Monotono??????????? Ho letto bene…Monotono????????? i miei occhi prendono la forma delle orbite (O___O) o quelle di alcuni membri maschili. E anche femminili; perchè oggi ci sono anche donne con le palle (metaforiche).
Volete dirmi che il posto fisso è veramente monotono? Eccerto! Svegliarsi la mattina, sapere che ti attende una giornata al lavoro, l’ufficio, la scrivania, tante pratiche da sbrigare, il boss, il responsabile che rompe, il cliente che rompe il doppio…blah! Ma che monotonia santoddio!

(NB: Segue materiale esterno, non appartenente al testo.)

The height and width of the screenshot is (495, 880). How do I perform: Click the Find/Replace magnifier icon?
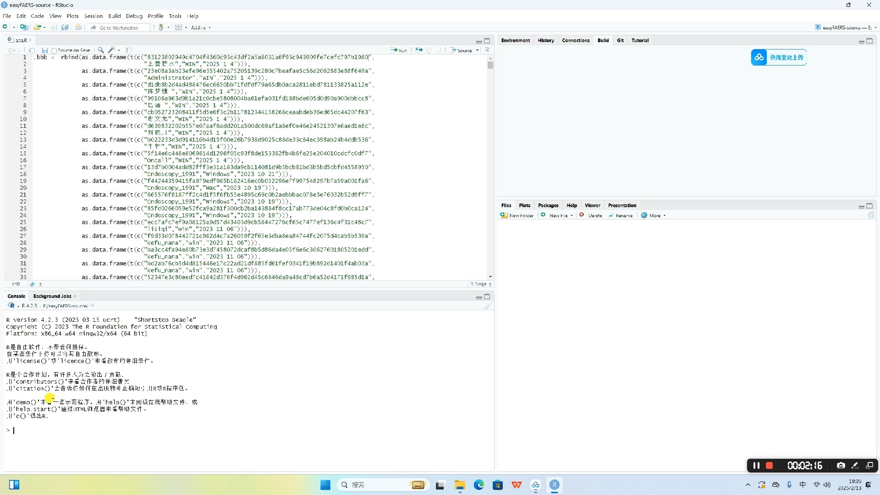tap(100, 50)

E allora sapete oggi cosa è monotono? Ora lo spiego: al mittente e al destinatario.
Monotono è studiare, lavorare, studiare, lavorare e poi ancora studiare, arrivare alla laurea e non trovare lavoro. Questo è monotono!

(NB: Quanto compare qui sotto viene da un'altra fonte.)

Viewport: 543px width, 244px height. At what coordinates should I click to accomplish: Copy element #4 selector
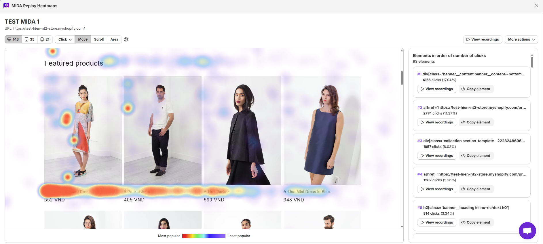[476, 189]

Monotono è sapere che il decantato pezzo di carta, acquisito con sudore e sacrifici, non vale una mazza. Questo è monotono!
Monotono è sapere che non esiste meritocrazia e il giusto valore alle cose. Questo è monotono!
Monotono è apprendere che questo paese, il mio, non aiuta i giovani, e anzi, li definisce S-F-I-G-A-T-I- perchè non riescono a laurearsi entro i 28 anni. Questo è monotono!
Monotono, per giovani e non giovani, è non riuscire a lavorare. Essere calpestati, umiliati, non considerati, declassati, cacciati dal proprio posto di lavoro. Tutto questo è monotono, straziante e avvilente.
E allora, siccome da giornalista, professionista e donna, sarò monotona (pensa che fortuna!), prendo un grande esempio di sfigataggine: Steve Jobs. Uno così sfigato che, non solo non si è laureato, ma ha anche creato un colosso mondiale!

Steve, se fossi ancora qui, probabilmente c’avresti dato una delle tue perle di saggezza. Mi rimane il tuo famoso discorso ai neolaureati di Stanford. Così, anche se viviamo nella monotonia, cioè nel precariato, nella distruzione dei nostri sogni e nelle sabbie mobili, non finiremo di essere affamati e folli!

Io sono affamata e folle. Sempre. Per combattere la monotonia e sfigataggine.